História de H. é realmente um romance que se prende à problemática do etarismo, desse problema da maneira muito errática como as pessoas veem os velhos, quem está entrando nessa coisa da idade mais elevada. Mas eu não vejo essa questão com muita crítica, não. Estou envelhecendo, já estou na terceira idade. E retrato um pouco aquilo que penso a respeito, que às vezes não é o do senso comum. Mas penso que seja sempre um problema muito sério a maneira como se trata a velhice e o desrespeito que existe com as pessoas com mais idade — principalmente no Brasil, e em todos os países que praticam o neoliberalismo.

O que você acha que existe de limitador e de libertador na velhice?

Romance História de H., de D. B. Frattini

Deveria existir uma certa liberdade, uma compreensão maior da humanidade, uma série de qualidades para o ser humano. Mas a gente é sempre arrastado pela questão do contexto, o lugar onde se vive. E a gente tem que ser realista com relação ao ponto do planeta onde estamos. Nesse sentido, o Brasil é terrível — mas é terrível mesmo — com as pessoas mais longevas.

De alguma forma, a gente percebe uma ironia e uma crítica na sua resposta. E a ironia aparece como um recurso narrativo fundamental em História de H. Qual é o papel da ironia na forma como H. encara suas próprias tragédias e situações adversas?

Não dá para ser diferente. A ironia, nesse sentido, é importantíssima. As pessoas, para sobreviver no meio de tanta diversidade, têm que ter um pouco de humor.
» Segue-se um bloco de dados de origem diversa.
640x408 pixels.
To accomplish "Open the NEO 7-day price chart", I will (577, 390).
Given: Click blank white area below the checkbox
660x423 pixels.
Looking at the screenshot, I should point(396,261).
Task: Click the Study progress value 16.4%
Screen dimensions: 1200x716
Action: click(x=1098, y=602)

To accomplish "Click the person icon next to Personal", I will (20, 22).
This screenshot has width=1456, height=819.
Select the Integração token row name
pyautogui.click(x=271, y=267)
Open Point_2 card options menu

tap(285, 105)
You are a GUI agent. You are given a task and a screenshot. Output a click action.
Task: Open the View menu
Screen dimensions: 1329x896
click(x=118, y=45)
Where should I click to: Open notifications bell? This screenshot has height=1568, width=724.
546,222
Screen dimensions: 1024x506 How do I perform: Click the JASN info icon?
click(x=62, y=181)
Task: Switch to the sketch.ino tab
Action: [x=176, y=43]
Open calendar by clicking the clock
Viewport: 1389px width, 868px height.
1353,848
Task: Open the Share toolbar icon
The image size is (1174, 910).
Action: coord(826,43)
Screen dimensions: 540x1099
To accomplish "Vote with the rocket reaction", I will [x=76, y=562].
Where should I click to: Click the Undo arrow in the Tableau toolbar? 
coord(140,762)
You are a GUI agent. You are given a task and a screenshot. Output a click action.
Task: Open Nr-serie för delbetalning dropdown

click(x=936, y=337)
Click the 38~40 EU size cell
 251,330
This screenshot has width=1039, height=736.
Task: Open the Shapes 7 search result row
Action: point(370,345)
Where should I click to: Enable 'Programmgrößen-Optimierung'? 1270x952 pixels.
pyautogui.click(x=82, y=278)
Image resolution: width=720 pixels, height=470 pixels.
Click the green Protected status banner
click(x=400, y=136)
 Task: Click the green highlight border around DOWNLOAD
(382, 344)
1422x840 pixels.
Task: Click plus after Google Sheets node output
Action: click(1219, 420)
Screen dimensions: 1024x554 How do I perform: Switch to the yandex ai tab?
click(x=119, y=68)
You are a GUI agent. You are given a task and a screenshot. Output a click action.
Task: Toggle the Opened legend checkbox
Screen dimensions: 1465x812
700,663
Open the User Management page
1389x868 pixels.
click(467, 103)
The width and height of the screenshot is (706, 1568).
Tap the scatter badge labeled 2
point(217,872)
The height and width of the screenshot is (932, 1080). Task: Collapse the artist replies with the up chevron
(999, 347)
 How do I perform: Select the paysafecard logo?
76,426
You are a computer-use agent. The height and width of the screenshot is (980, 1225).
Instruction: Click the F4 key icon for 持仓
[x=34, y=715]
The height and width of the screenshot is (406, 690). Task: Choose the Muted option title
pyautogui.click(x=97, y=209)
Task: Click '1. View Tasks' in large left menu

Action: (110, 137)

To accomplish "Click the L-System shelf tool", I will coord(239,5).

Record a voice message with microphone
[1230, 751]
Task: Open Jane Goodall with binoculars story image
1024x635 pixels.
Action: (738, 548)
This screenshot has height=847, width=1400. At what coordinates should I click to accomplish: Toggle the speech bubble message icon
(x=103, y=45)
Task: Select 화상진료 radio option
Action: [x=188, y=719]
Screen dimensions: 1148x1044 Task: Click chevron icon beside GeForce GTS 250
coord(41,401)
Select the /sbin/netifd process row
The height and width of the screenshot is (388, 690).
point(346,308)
E o humor por aqui tem que ser um humor meio negro, que é meio confundido com ironia. Mas a ironia faz parte do meu trabalho mesmo.

Quarta capa do romance História de H., de D. B. Frattini

Fui dramaturgo durante muitos anos e sempre lidei com tragicomédias. Tenho a ironia como instrumento de trabalho para atingir o leitor. Acho isso muito importante. Aliás, penso que a única maneira de conseguir atingir o leitor de maneira significativa é através da ironia.

Então fala um pouco como a sua prática e a sua vivência como dramaturgo influencia ou interfere na escrita do romance.

São gêneros completamente diferentes, não existe muito grau de comparação. No teatro, você fala diretamente com o espectador. No romance, pode usar de recursos romanescos para chegar a um determinado objetivo. Há 20 anos fiz minha última experiência no teatro. Agora está saindo pelo grupo editorial Caravana a minha primeira peça de teatro — uma tragicomédia em três atos — que será publicada no Brasil. Tenho outras publicações na Itália, na Inglaterra. Mas no Brasil é a primeira vez.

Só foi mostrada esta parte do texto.